The meta-test will step through, removing each relevant line and making sure that the test fails. The only executable lines that aren't assertions are 3 and 7. When it removes line 3, the test will fail because "client" won't be defined. So that iteration of the meta-test passes. When it removes line 7, the test will still pass. Because the test passes with a line removed, the meta-test will fail. The meta-test has detected the fact that line 7 isn't necessary, which is a red flag that says "this test might lie to you later!"

It's important to note that the meta-test will fail even when the test is working. It really is a meta-test: it's only testing the test. This is a good thing. It tells you when you've written a crappy test - a test that isn't paying enough attention.

Let's return to the example and try to fix it. To make the meta-test pass again, the test could be changed to be more sensitive to WebClient's state:

def test_web_client():
    # Make sure everything works with normal HTTP
    client = WebClient()
    assert client.get('/') == expected_data #defined elsewhere
    assert client.use_ssl == False

    # Make sure everything works with SSL as well
    client.use_ssl = True
    assert client.get('/') == expected_data
    assert client.use_ssl == True

Now the meta-test passes, and the original test_web_client is more resilient to silent failures. If someone renames WebClient's use_ssl attribute, the test won't silently stop testing like it did before. Instead, line 5 will raise an exception and the test will fail.
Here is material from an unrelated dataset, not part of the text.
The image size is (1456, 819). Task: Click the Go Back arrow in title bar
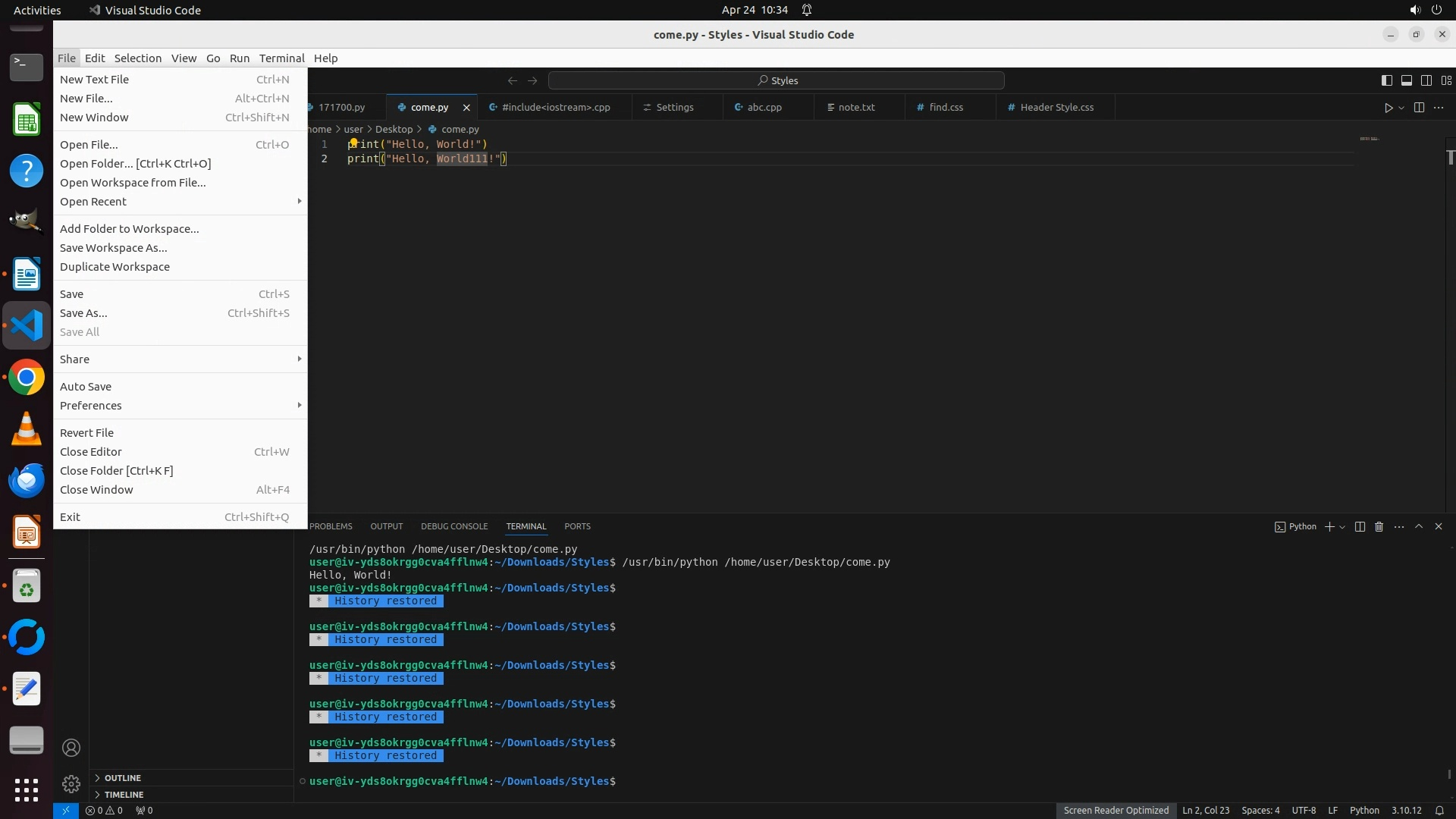pos(513,80)
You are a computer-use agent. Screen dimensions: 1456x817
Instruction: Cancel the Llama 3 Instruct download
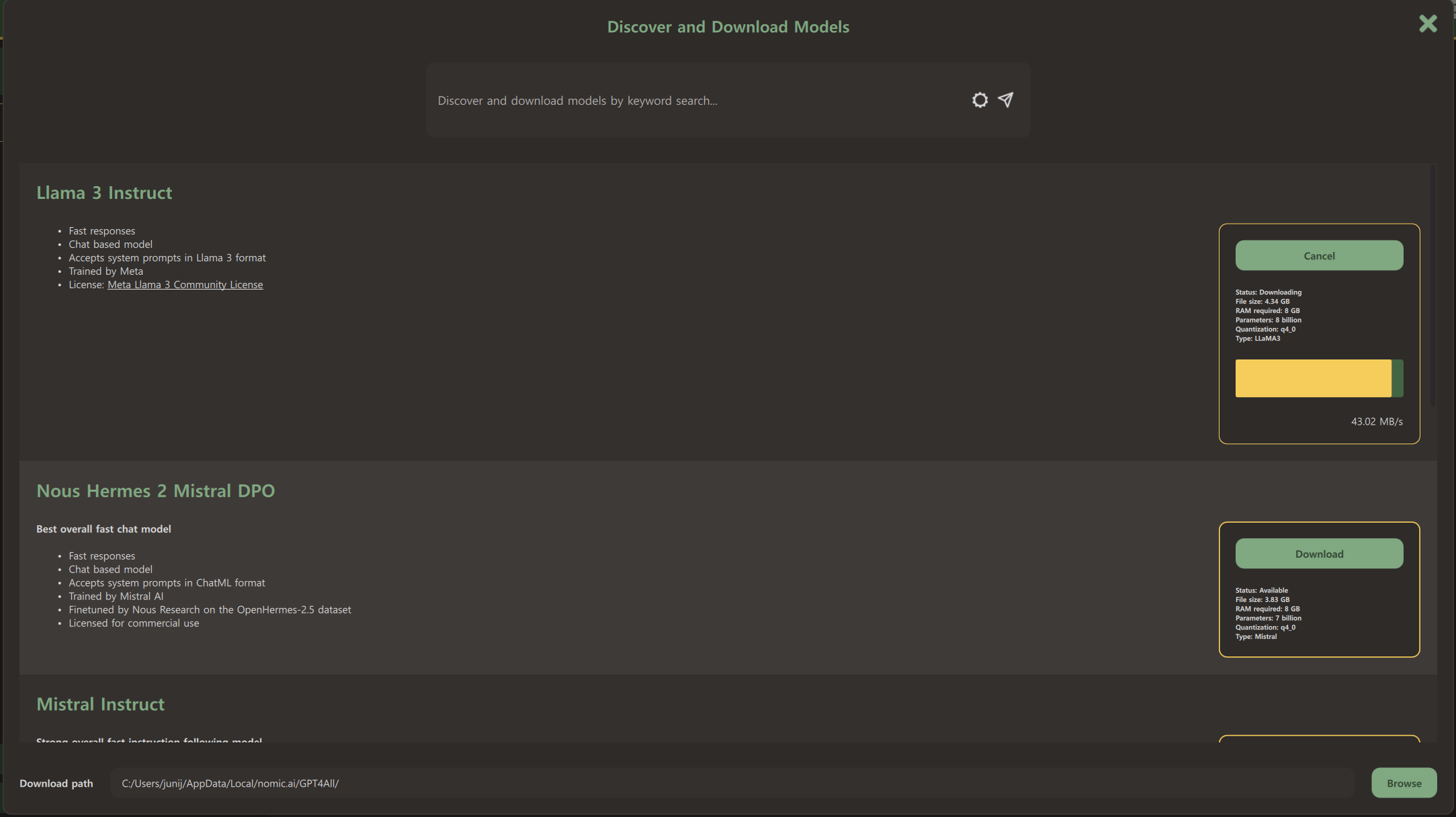click(x=1318, y=256)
Of course, this isn't foolproof. If you added line 10 but not line 5, you wouldn't be doing yourself any good (figuring out why is left as an exercise for the reader :). The meta-test would still pass, though, and you would still have a test that may lie to you in the future. So this meta-testing method isn't a magic bullet that will force you to write good tests. For a careful tester, though, it throws up a red flag for tests that might be susceptible to very subtle errors.

(Nitpicker's corner: Yes, the problem in this test was caused by questionable design in WebClient itself. Using an instance variable to control a class's behavior in this way is error-prone to begin with. This testing problem also arises in much more subtle situations, though; I have the scars to prove it.)